Time to get growing

Get kids started on summer with an indoor garden


 
 
Think it’s too cold to garden? Think again. You and the kids can fast forward to summer by initiating your garden inside the house, and then transferring plants outside when the weather warms.

To impress kids with the full life-cycle process, start from seed—and temper childhood impatience by choosing quick-growing vegetables.

Kate Stonefoot, horticulturist at the Morton Arboretum in Lisle, recommends radishes, beans, peas, corn or onions. She’s also a fan of herbs, which germinate quickly and can be transplanted easily.

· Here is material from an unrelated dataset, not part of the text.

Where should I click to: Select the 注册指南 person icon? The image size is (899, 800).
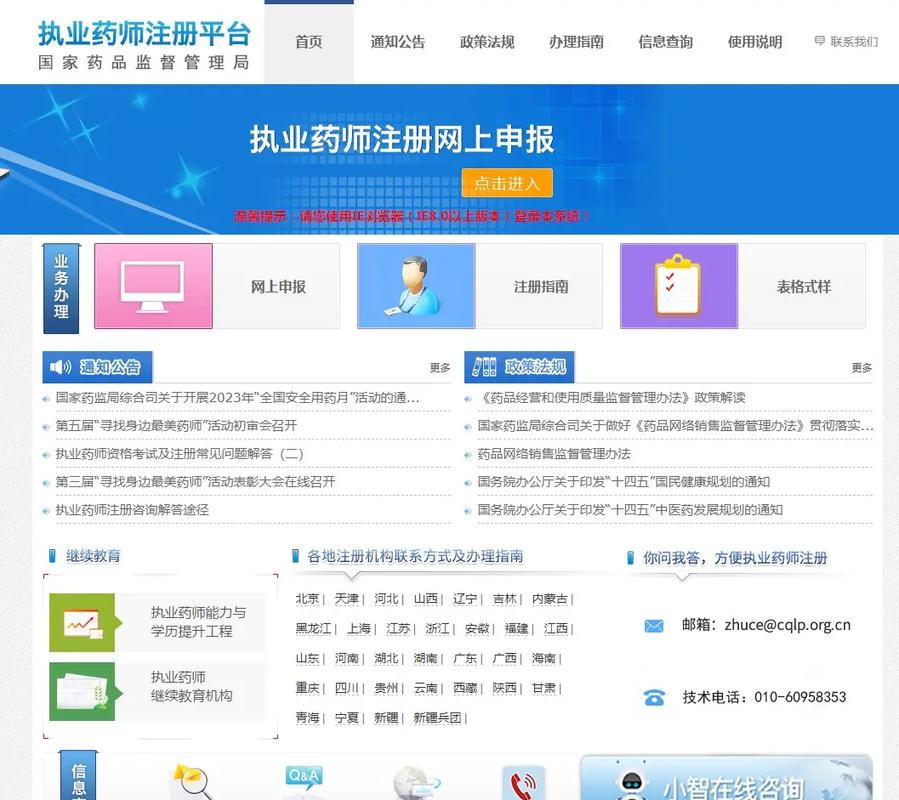pos(415,287)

Eileen Prendergast, family programs coordinator at Chicago Botanic Garden in Glencoe agrees and notes, "When kids are making their own food of something they grew, they’re a lot more likely to eat it and try new things."

Flip through seed catalogs for inspiration and to expose kids to new varieties. "They’ve probably only eaten one kind of bean ... they don’t even realize that this whole other bunch exists," says Stonefoot. She’s wary of discounted seeds at the garden store because they might have low germination rates; order from a seed company instead.

Ready to get growing?

 To begin, read the seed packet since care instructions can vary widely.

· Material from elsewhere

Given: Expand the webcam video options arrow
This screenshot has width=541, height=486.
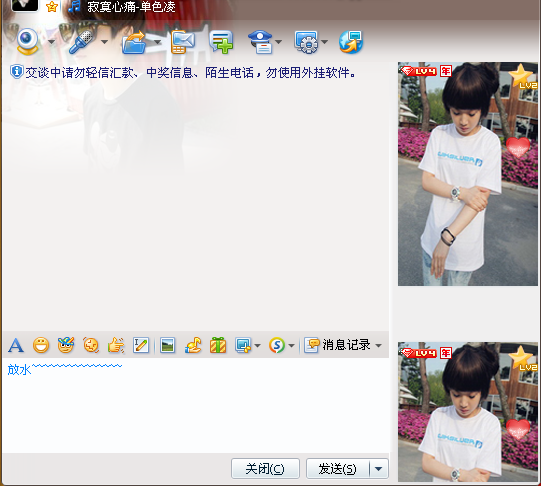Looking at the screenshot, I should (x=51, y=42).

 Put regular potting soil into an egg carton to germinate the seeds; the smaller the seed, the less soil you sprinkle on top.

 Keep the soil moist, but not soaked. (Tip: put plastic wrap over the top with a few holes punched on top to create a mini-greenhouse.)

 Once the sprouts are 2 inches high or so, transfer them into a larger container like a yogurt carton, metal can or pot.

 Wait a week or more after the official "frost free" date (typically May 15) to move your plants outside.

 Once outside, baby the plants initially by monitoring water levels and using an organic fertilizer.

From a small seed can sprout larger life lessons. Gardening with kids will not only reap a tomato or two, but also creativity, patience and a long-lasting connection to nature—and to one another.